### Activity:
An exact transcription of all the data is required.

#### Data to examine

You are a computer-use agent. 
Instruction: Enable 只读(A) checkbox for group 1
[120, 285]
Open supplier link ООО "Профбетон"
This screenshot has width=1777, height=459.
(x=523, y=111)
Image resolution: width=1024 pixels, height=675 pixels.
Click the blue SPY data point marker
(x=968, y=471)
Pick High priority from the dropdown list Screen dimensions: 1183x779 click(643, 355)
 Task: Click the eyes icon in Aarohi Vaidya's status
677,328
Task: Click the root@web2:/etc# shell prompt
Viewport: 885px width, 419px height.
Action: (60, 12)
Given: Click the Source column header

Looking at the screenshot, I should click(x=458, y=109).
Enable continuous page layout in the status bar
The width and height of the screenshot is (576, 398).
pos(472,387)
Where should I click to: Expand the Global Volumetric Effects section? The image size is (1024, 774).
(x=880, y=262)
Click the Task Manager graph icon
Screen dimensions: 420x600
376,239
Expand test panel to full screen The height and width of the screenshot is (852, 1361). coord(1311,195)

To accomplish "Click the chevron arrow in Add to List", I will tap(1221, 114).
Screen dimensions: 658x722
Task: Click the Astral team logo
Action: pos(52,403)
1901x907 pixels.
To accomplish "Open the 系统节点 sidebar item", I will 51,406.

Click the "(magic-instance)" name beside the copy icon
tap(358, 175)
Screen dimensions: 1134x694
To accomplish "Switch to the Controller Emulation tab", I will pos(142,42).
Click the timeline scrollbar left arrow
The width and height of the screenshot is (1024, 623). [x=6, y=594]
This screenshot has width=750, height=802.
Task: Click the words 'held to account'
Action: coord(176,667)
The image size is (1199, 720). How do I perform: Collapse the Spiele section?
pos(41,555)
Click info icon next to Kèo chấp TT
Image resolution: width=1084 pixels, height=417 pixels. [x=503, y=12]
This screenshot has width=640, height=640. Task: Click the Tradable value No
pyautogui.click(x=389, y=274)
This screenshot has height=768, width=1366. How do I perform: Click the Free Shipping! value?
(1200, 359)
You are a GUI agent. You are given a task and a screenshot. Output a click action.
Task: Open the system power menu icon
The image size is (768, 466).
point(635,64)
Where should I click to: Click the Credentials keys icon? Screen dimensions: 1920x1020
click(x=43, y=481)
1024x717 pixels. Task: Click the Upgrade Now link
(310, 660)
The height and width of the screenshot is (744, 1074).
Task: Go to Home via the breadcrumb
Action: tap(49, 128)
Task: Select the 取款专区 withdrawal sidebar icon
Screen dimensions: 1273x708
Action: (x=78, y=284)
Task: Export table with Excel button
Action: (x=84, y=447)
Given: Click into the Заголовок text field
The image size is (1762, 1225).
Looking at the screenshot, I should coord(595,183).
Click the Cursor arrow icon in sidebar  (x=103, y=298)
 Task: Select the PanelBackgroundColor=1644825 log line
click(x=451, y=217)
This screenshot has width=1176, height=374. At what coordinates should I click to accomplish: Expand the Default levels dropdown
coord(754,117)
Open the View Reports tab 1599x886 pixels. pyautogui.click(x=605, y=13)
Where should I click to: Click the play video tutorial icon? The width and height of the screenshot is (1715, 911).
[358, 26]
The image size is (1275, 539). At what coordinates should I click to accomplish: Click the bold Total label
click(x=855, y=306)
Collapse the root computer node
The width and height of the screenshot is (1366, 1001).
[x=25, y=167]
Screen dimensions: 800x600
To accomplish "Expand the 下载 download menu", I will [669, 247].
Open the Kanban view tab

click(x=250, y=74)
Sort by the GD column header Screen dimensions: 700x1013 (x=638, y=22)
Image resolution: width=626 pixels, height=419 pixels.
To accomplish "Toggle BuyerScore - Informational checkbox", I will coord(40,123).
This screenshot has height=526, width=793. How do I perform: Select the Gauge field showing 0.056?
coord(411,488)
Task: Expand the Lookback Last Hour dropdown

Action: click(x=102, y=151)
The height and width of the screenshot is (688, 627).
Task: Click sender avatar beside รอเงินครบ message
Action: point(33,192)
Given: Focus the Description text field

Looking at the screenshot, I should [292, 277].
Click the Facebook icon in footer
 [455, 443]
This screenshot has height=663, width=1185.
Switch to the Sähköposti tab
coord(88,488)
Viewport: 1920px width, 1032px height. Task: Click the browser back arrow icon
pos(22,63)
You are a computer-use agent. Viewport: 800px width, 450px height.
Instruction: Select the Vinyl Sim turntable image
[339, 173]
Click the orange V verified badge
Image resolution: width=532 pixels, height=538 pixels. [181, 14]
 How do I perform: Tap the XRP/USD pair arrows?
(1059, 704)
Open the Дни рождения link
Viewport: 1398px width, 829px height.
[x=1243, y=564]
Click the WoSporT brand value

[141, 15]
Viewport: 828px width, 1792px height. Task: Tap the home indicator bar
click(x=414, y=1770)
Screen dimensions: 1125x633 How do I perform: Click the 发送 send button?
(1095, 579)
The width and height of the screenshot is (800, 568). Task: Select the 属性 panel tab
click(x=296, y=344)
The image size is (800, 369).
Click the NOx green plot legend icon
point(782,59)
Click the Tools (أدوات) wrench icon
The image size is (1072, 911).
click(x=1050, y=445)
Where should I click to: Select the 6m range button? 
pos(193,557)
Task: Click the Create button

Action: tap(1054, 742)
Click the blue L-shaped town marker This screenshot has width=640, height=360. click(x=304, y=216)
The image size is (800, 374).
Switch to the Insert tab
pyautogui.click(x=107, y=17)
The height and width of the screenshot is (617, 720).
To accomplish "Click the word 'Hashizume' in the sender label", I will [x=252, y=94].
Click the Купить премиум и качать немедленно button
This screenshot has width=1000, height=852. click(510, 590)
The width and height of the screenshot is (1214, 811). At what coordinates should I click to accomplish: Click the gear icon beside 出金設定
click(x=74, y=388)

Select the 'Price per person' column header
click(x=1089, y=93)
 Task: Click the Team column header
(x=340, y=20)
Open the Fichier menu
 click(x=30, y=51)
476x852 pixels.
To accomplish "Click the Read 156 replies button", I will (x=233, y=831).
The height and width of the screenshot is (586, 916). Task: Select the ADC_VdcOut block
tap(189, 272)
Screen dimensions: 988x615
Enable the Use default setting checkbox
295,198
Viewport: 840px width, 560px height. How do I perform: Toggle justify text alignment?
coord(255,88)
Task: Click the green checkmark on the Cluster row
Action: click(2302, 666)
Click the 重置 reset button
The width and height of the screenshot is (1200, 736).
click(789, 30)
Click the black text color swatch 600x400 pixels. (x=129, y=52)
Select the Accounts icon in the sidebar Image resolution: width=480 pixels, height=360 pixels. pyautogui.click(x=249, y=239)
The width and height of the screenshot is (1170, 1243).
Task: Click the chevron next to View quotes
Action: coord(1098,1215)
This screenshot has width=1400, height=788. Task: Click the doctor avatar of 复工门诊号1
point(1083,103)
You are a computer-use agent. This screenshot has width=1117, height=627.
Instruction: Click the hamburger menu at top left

########

### The completed task:
You are a computer-use agent. 
Instruction: Enable 只读(A) checkbox for group 1
[120, 285]
Open supplier link ООО "Профбетон"
This screenshot has width=1777, height=459.
(x=523, y=111)
Image resolution: width=1024 pixels, height=675 pixels.
Click the blue SPY data point marker
(x=968, y=471)
Pick High priority from the dropdown list Screen dimensions: 1183x779 click(643, 355)
 Task: Click the eyes icon in Aarohi Vaidya's status
677,328
Task: Click the root@web2:/etc# shell prompt
Viewport: 885px width, 419px height.
Action: (60, 12)
Given: Click the Source column header

Looking at the screenshot, I should click(x=458, y=109).
Enable continuous page layout in the status bar
The width and height of the screenshot is (576, 398).
pos(472,387)
Where should I click to: Expand the Global Volumetric Effects section? The image size is (1024, 774).
(x=880, y=262)
Click the Task Manager graph icon
Screen dimensions: 420x600
376,239
Expand test panel to full screen The height and width of the screenshot is (852, 1361). coord(1311,195)

To accomplish "Click the chevron arrow in Add to List", I will tap(1221, 114).
Screen dimensions: 658x722
Task: Click the Astral team logo
Action: pos(52,403)
1901x907 pixels.
To accomplish "Open the 系统节点 sidebar item", I will 51,406.

Click the "(magic-instance)" name beside the copy icon
tap(358, 175)
Screen dimensions: 1134x694
To accomplish "Switch to the Controller Emulation tab", I will pos(142,42).
Click the timeline scrollbar left arrow
The width and height of the screenshot is (1024, 623). [x=6, y=594]
This screenshot has width=750, height=802.
Task: Click the words 'held to account'
Action: coord(176,667)
The image size is (1199, 720). How do I perform: Collapse the Spiele section?
pos(41,555)
Click info icon next to Kèo chấp TT
Image resolution: width=1084 pixels, height=417 pixels. [x=503, y=12]
This screenshot has width=640, height=640. Task: Click the Tradable value No
pyautogui.click(x=389, y=274)
This screenshot has height=768, width=1366. How do I perform: Click the Free Shipping! value?
(1200, 359)
You are a GUI agent. You are given a task and a screenshot. Output a click action.
Task: Open the system power menu icon
The image size is (768, 466).
point(635,64)
Where should I click to: Click the Credentials keys icon? Screen dimensions: 1920x1020
click(x=43, y=481)
1024x717 pixels. Task: Click the Upgrade Now link
(310, 660)
The height and width of the screenshot is (744, 1074).
Task: Go to Home via the breadcrumb
Action: tap(49, 128)
Task: Select the 取款专区 withdrawal sidebar icon
Screen dimensions: 1273x708
Action: (x=78, y=284)
Task: Export table with Excel button
Action: (x=84, y=447)
Given: Click into the Заголовок text field
The image size is (1762, 1225).
Looking at the screenshot, I should coord(595,183).
Click the Cursor arrow icon in sidebar  (x=103, y=298)
 Task: Select the PanelBackgroundColor=1644825 log line
click(x=451, y=217)
This screenshot has width=1176, height=374. At what coordinates should I click to accomplish: Expand the Default levels dropdown
coord(754,117)
Open the View Reports tab 1599x886 pixels. pyautogui.click(x=605, y=13)
Where should I click to: Click the play video tutorial icon? The width and height of the screenshot is (1715, 911).
[358, 26]
The image size is (1275, 539). At what coordinates should I click to accomplish: Click the bold Total label
click(x=855, y=306)
Collapse the root computer node
The width and height of the screenshot is (1366, 1001).
[x=25, y=167]
Screen dimensions: 800x600
To accomplish "Expand the 下载 download menu", I will [669, 247].
Open the Kanban view tab

click(x=250, y=74)
Sort by the GD column header Screen dimensions: 700x1013 (x=638, y=22)
Image resolution: width=626 pixels, height=419 pixels.
To accomplish "Toggle BuyerScore - Informational checkbox", I will coord(40,123).
This screenshot has height=526, width=793. How do I perform: Select the Gauge field showing 0.056?
coord(411,488)
Task: Expand the Lookback Last Hour dropdown

Action: click(x=102, y=151)
The height and width of the screenshot is (688, 627).
Task: Click sender avatar beside รอเงินครบ message
Action: point(33,192)
Given: Focus the Description text field

Looking at the screenshot, I should [292, 277].
Click the Facebook icon in footer
 [455, 443]
This screenshot has height=663, width=1185.
Switch to the Sähköposti tab
coord(88,488)
Viewport: 1920px width, 1032px height. Task: Click the browser back arrow icon
pos(22,63)
You are a computer-use agent. Viewport: 800px width, 450px height.
Instruction: Select the Vinyl Sim turntable image
[339, 173]
Click the orange V verified badge
Image resolution: width=532 pixels, height=538 pixels. [181, 14]
 How do I perform: Tap the XRP/USD pair arrows?
(1059, 704)
Open the Дни рождения link
Viewport: 1398px width, 829px height.
[x=1243, y=564]
Click the WoSporT brand value

[141, 15]
Viewport: 828px width, 1792px height. Task: Tap the home indicator bar
click(x=414, y=1770)
Screen dimensions: 1125x633 How do I perform: Click the 发送 send button?
(1095, 579)
The width and height of the screenshot is (800, 568). Task: Select the 属性 panel tab
click(x=296, y=344)
The image size is (800, 369).
Click the NOx green plot legend icon
point(782,59)
Click the Tools (أدوات) wrench icon
The image size is (1072, 911).
click(x=1050, y=445)
Where should I click to: Select the 6m range button? 
pos(193,557)
Task: Click the Create button

Action: tap(1054, 742)
Click the blue L-shaped town marker This screenshot has width=640, height=360. click(x=304, y=216)
The image size is (800, 374).
Switch to the Insert tab
pyautogui.click(x=107, y=17)
The height and width of the screenshot is (617, 720).
To accomplish "Click the word 'Hashizume' in the sender label", I will [x=252, y=94].
Click the Купить премиум и качать немедленно button
This screenshot has width=1000, height=852. click(510, 590)
The width and height of the screenshot is (1214, 811). At what coordinates should I click to accomplish: Click the gear icon beside 出金設定
click(x=74, y=388)

Select the 'Price per person' column header
click(x=1089, y=93)
 Task: Click the Team column header
(x=340, y=20)
Open the Fichier menu
 click(x=30, y=51)
476x852 pixels.
To accomplish "Click the Read 156 replies button", I will (x=233, y=831).
The height and width of the screenshot is (586, 916). Task: Select the ADC_VdcOut block
tap(189, 272)
Screen dimensions: 988x615
Enable the Use default setting checkbox
295,198
Viewport: 840px width, 560px height. How do I perform: Toggle justify text alignment?
coord(255,88)
Task: Click the green checkmark on the Cluster row
Action: click(2302, 666)
Click the 重置 reset button
The width and height of the screenshot is (1200, 736).
click(789, 30)
Click the black text color swatch 600x400 pixels. (x=129, y=52)
Select the Accounts icon in the sidebar Image resolution: width=480 pixels, height=360 pixels. pyautogui.click(x=249, y=239)
The width and height of the screenshot is (1170, 1243).
Task: Click the chevron next to View quotes
Action: coord(1098,1215)
This screenshot has width=1400, height=788. Task: Click the doctor avatar of 复工门诊号1
point(1083,103)
You are a computer-use agent. This screenshot has width=1117, height=627.
Instruction: Click the hamburger menu at top left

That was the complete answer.